The survey showed that 57 per cent of the 166 respondent SMEs had maintained their pre-war activity, 6 per cent had suspended their operations and 37 per cent were operating, but had reduced their output.
The research provides an assessment of the business environment and has been conducted in two stages: qualitative survey (16 expert interviews) and quantitative representative research (150 telephone interviews) of SMEs in production and service sectors, covering all regions of Ukraine, except those temporarily occupied. The results were obtained as of the end of December 2022 and identified the negative and positive trends, key problems and needs of businesses. The research report is available here.
Comparisons with research findings from before the war were not possible, as the methodology used had changed since the pre-war survey. The current survey looks solely at the two sectors in which the EBRD is working most actively in wartime.
Respondents reported a considerable negative impact on their businesses. On average, income decreased by 43 per cent and employment by 22 per cent. However, most of the SMEs interviewed continue to operate and make short-term forecasts and strategies, even if their planning horizon has shortened to a one-month period from several years. Strategies focus on finding new markets (including abroad), reshaping and diversifying business activities, developing unique products or services, and finding grants.

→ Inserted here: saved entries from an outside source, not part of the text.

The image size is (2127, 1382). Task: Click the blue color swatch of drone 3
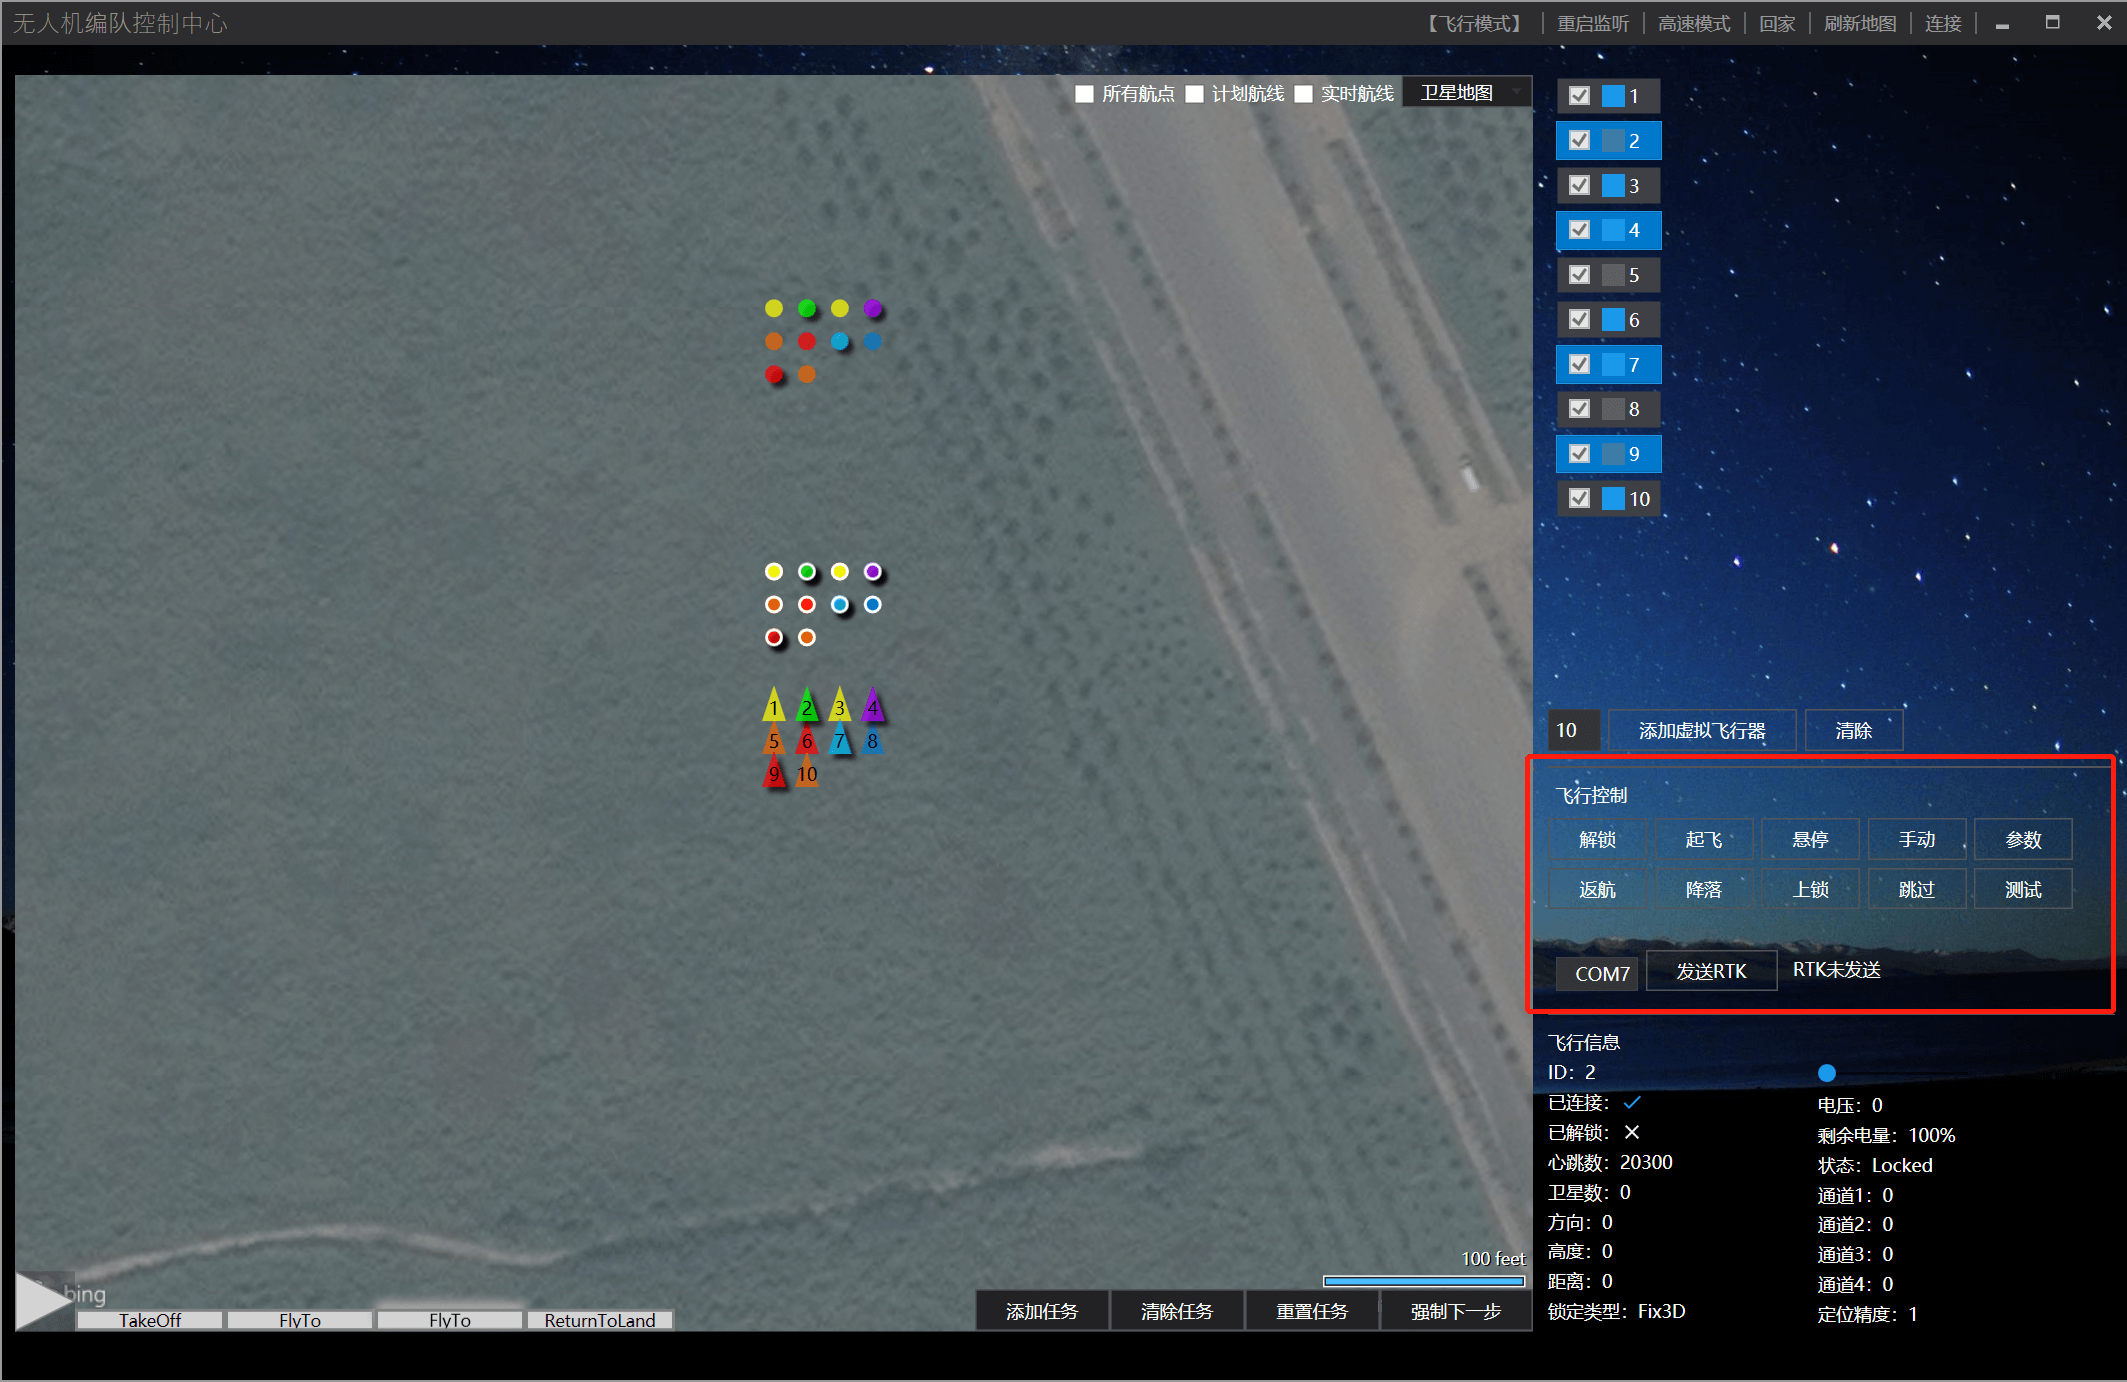point(1613,185)
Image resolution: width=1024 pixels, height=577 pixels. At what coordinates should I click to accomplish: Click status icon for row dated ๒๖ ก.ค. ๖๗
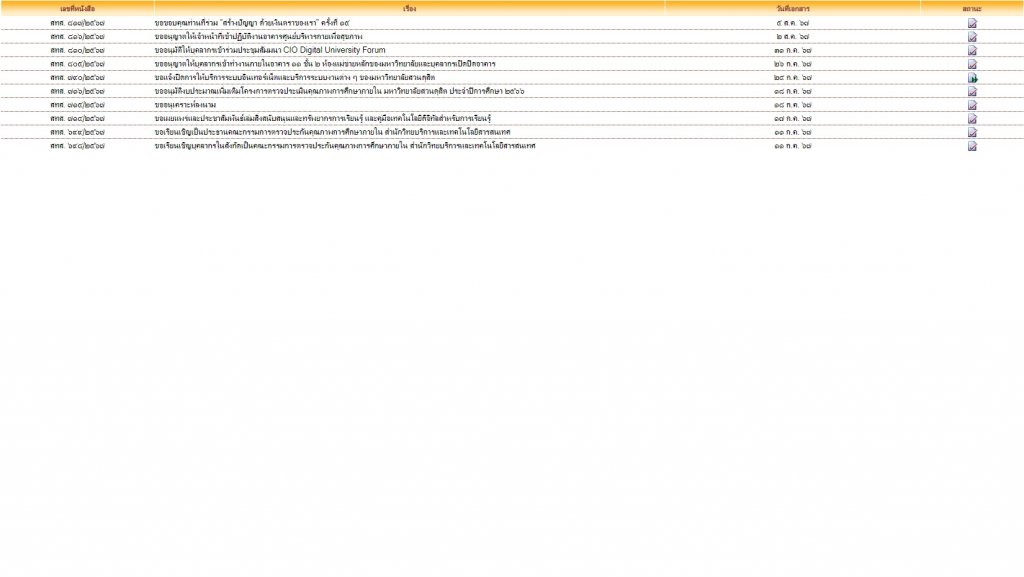click(x=972, y=64)
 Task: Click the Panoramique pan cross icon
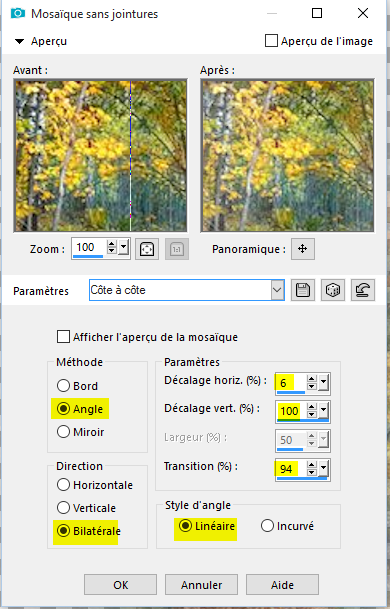tap(303, 249)
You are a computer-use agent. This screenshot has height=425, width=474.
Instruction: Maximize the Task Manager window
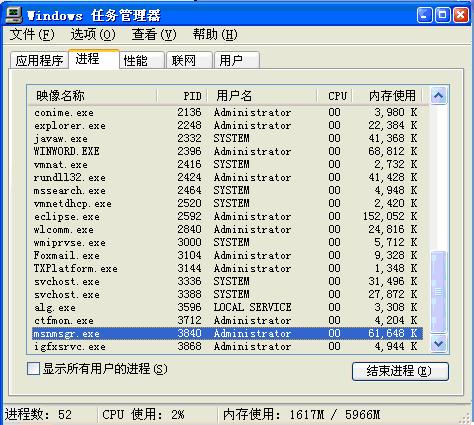(x=443, y=15)
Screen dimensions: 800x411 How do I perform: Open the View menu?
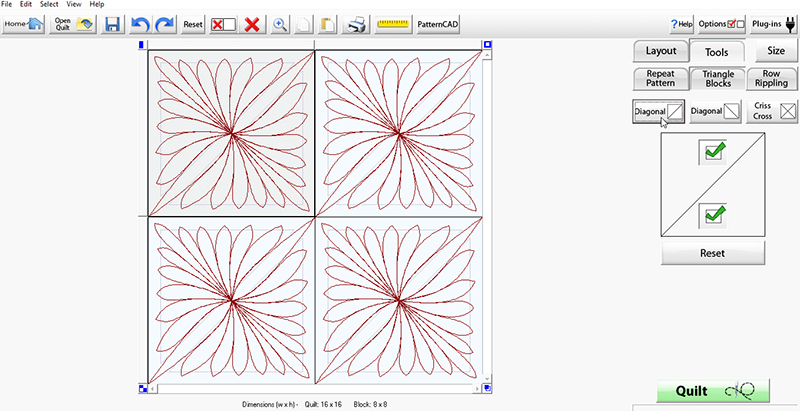click(x=74, y=4)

Among the negative trends brought about by the Russian aggression, SMEs cite a decrease in business activity, income and number of orders due to population movements and lower spending capacity. Other negative factors noted by respondents were severe cost-cutting, labour outflows due to mobilisation and migration, damage to energy infrastructure and partial loss of equipment.
However, for some SMEs, the war-induced crisis in the business sector has presented opportunities for growth. Businesses that adapt their business models, search for new markets and offer creative and unique solutions show more confidence than others.
According to the research, the top five problems small businesses face are: a decrease in demand and loss of market outlets (77 per cent); cost increases (70 per cent); a decrease in labour productivity (68 per cent); an inability to forecast and build long-term strategies due to uncertainty (68 per cent); and an inability to increase salaries for employees (55 per cent). Production companies cited broken supply chains among their top five problems (67 per cent), compared with 52 per cent of SMEs more broadly.
Among their top five needs, businesses cited: help with business reconstruction (35 per cent); obtaining a grant for a variety of business purposes (32 per cent); getting advice from businesses that have faced the same problems in the same markets and successfully overcome them (25 per cent); learning from the experience of international companies (22 per cent); and facilitating international partnerships (21 per cent). Grants for business study trips and participation in international exhibitions (19 per cent) are also required.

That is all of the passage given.